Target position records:
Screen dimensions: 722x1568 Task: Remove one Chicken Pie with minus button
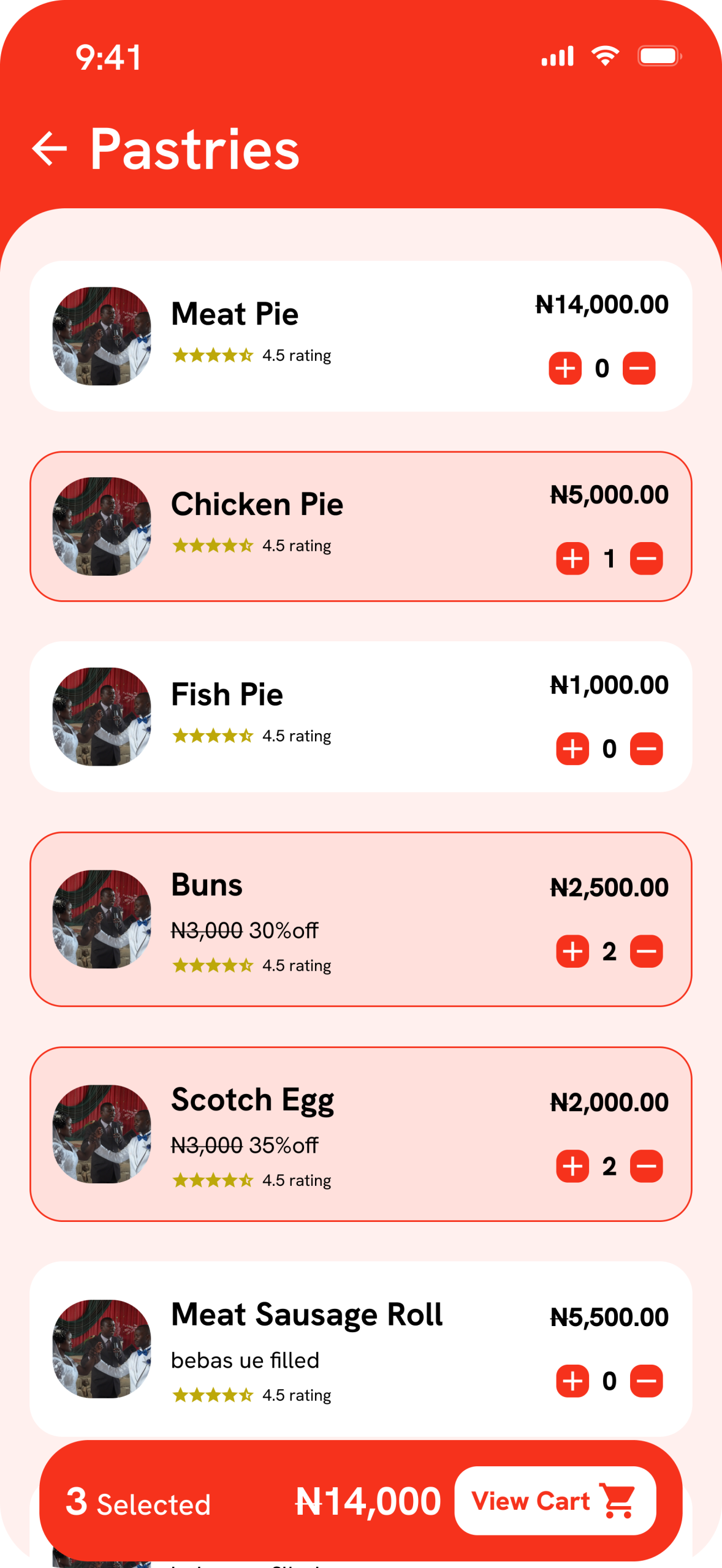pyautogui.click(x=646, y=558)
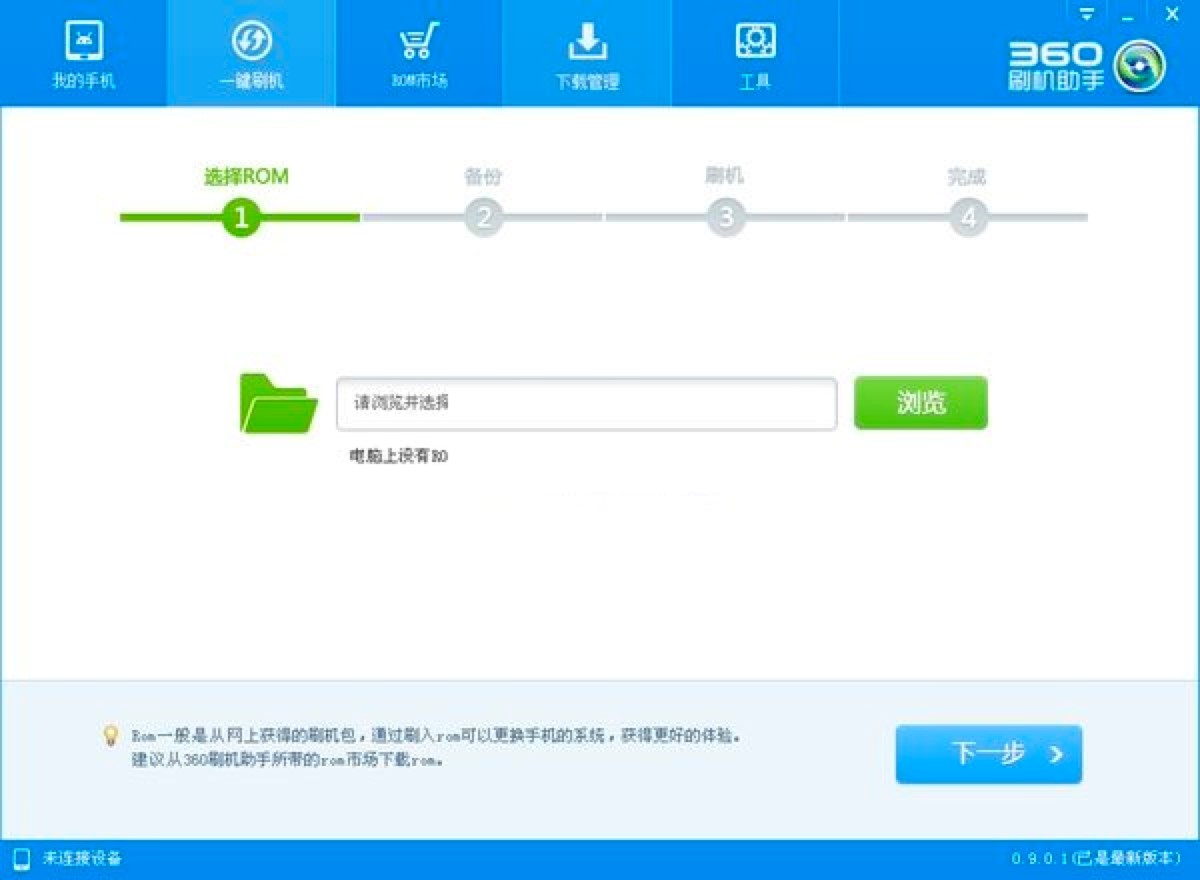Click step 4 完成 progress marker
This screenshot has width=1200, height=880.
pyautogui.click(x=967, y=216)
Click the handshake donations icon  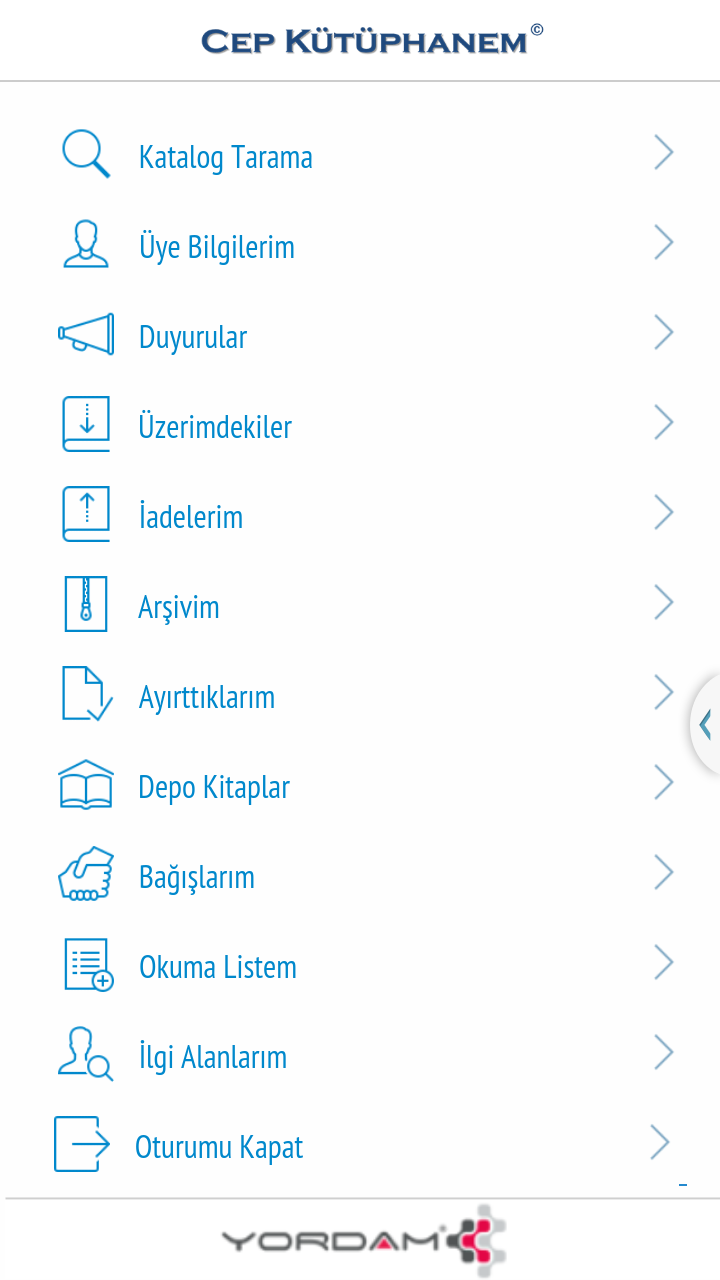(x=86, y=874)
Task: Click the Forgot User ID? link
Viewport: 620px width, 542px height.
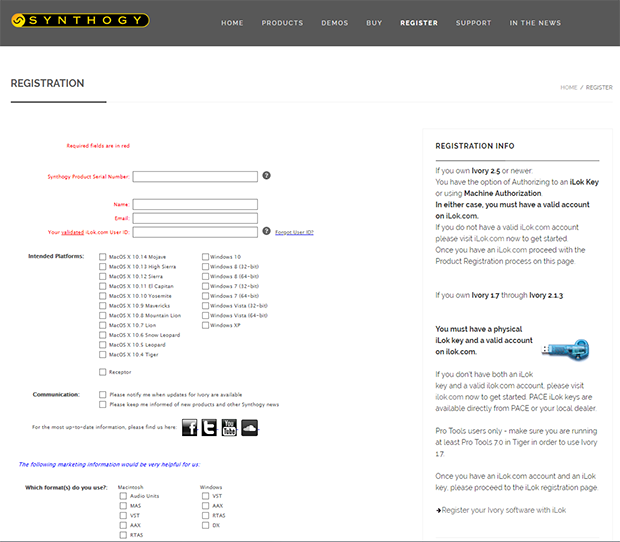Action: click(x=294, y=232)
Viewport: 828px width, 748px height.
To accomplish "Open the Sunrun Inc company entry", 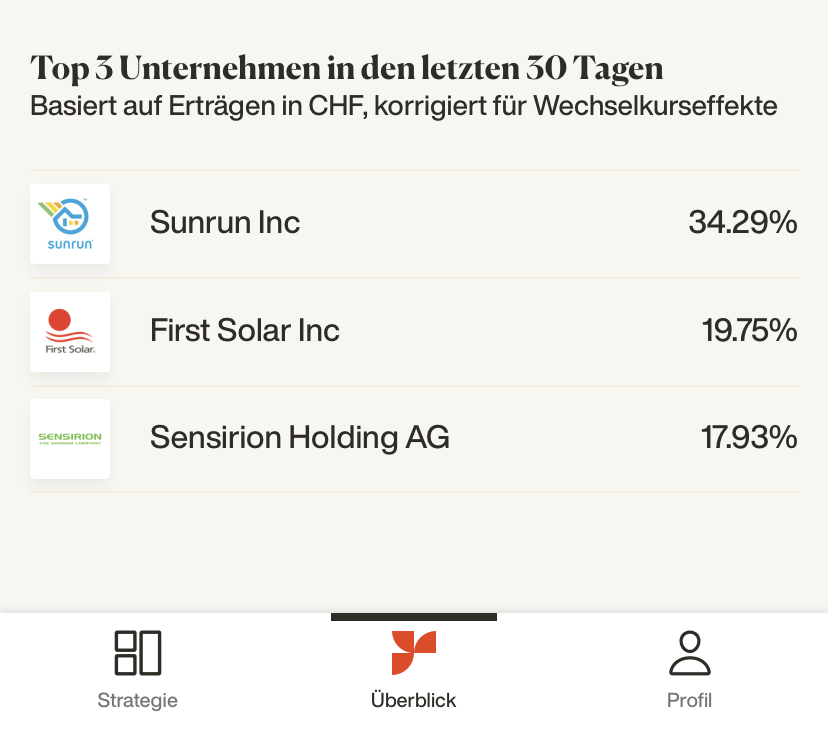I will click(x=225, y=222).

= REQUEST =
Identify each line above that contains the word "Task" and copy all of those lines in full.

= THE OUTPUT =
Screen dimensions: 722x1568 Task: Remove one Chicken Pie with minus button
Task: Click the Forgot User ID? link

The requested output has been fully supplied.